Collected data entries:

Segment Open

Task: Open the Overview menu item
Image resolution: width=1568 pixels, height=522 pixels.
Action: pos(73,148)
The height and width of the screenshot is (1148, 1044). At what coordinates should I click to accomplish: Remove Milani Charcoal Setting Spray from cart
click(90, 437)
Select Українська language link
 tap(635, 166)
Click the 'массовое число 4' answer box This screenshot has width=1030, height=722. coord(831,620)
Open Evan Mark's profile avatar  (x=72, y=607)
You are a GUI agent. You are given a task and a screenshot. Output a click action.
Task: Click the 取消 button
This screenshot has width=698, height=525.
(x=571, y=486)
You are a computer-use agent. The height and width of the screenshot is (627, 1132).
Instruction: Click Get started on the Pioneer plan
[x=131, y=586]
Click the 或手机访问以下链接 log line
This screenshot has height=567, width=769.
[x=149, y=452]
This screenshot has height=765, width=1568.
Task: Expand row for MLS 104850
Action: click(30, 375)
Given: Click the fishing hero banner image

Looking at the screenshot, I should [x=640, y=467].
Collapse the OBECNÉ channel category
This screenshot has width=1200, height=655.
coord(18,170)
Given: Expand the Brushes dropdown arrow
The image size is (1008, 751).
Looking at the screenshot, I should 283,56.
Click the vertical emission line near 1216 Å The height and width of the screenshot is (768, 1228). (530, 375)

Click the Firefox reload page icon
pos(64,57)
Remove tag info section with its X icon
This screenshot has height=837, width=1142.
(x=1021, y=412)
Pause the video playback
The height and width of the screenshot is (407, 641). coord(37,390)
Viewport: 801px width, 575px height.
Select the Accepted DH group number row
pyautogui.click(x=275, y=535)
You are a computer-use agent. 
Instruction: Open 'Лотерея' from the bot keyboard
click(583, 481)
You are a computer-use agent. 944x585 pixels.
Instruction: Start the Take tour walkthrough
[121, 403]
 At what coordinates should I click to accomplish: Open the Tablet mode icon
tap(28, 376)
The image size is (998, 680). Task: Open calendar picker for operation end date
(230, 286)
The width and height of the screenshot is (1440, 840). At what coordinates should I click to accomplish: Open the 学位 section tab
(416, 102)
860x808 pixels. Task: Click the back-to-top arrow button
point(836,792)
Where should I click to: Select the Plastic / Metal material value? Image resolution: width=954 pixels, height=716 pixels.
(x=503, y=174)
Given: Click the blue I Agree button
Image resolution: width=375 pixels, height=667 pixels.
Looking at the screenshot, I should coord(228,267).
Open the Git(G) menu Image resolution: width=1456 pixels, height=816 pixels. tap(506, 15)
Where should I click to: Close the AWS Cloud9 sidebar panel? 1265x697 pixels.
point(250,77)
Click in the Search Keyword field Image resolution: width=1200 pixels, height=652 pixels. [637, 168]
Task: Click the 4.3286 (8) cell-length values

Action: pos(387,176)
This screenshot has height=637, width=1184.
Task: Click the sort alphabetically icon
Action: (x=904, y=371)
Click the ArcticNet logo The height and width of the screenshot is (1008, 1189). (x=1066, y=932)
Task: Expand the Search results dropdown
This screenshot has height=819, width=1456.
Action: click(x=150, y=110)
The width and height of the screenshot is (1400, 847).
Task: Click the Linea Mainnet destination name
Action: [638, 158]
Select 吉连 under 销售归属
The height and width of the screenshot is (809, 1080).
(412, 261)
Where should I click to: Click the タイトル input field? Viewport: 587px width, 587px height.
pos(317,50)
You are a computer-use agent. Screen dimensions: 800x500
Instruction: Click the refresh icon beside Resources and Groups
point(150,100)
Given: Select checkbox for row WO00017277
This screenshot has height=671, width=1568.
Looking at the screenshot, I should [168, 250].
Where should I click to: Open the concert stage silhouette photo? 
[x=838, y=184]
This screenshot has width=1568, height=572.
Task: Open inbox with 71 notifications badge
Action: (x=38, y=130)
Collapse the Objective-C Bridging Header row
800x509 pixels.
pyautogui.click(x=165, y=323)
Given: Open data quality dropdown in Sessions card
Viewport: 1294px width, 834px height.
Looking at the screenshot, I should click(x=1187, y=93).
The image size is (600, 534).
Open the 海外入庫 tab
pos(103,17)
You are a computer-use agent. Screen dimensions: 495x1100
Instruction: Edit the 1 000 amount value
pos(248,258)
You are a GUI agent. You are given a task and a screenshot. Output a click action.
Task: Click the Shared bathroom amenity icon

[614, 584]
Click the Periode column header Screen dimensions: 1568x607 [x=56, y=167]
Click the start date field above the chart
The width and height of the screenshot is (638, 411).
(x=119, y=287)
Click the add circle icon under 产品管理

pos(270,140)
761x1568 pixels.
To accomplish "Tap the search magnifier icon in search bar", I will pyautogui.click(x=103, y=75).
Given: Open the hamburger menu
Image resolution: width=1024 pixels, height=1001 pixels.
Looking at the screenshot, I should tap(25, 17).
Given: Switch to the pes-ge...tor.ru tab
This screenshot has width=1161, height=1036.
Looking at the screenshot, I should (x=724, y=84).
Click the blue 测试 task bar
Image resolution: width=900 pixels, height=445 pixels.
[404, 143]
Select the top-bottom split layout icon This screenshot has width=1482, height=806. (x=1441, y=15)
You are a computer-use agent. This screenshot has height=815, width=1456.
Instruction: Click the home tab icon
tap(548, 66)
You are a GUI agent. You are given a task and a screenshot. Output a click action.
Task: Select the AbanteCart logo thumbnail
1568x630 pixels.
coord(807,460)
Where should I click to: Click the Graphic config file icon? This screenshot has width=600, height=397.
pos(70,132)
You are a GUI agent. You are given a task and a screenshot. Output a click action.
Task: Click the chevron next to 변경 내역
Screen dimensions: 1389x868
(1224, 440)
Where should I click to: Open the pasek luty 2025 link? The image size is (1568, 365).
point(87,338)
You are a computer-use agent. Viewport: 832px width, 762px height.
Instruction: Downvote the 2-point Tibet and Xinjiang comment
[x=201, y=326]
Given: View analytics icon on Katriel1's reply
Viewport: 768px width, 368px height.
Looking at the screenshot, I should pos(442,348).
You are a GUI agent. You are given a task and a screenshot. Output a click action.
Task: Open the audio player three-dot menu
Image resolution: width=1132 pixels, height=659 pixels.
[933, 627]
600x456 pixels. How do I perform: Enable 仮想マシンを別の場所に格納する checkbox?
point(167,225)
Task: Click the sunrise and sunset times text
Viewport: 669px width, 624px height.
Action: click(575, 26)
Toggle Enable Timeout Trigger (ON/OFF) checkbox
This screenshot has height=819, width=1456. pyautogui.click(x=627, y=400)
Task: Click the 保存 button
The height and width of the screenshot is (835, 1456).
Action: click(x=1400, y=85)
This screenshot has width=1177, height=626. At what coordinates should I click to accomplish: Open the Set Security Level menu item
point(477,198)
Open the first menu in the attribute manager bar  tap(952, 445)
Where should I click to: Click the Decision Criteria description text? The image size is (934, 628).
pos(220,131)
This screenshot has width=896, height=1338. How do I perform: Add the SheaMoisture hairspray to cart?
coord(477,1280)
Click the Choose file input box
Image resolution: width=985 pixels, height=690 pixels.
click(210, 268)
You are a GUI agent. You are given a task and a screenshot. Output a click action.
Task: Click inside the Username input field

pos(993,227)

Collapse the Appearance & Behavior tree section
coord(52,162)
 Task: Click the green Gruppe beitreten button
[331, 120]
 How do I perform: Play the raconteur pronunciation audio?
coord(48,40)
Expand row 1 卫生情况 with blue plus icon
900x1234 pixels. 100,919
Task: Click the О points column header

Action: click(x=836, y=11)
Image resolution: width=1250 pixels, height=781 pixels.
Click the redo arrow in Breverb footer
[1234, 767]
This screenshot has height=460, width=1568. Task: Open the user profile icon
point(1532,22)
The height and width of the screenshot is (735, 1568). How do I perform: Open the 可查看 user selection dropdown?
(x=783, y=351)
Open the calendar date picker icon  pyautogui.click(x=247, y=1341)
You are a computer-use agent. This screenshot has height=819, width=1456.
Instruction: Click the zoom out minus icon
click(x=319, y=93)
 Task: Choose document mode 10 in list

Segment Closed

Assigned task: Search the lines above for the string "logo", then show every one that has it.

Result of the task:
Click the ArcticNet logo The height and width of the screenshot is (1008, 1189). (x=1066, y=932)
Task: Select the AbanteCart logo thumbnail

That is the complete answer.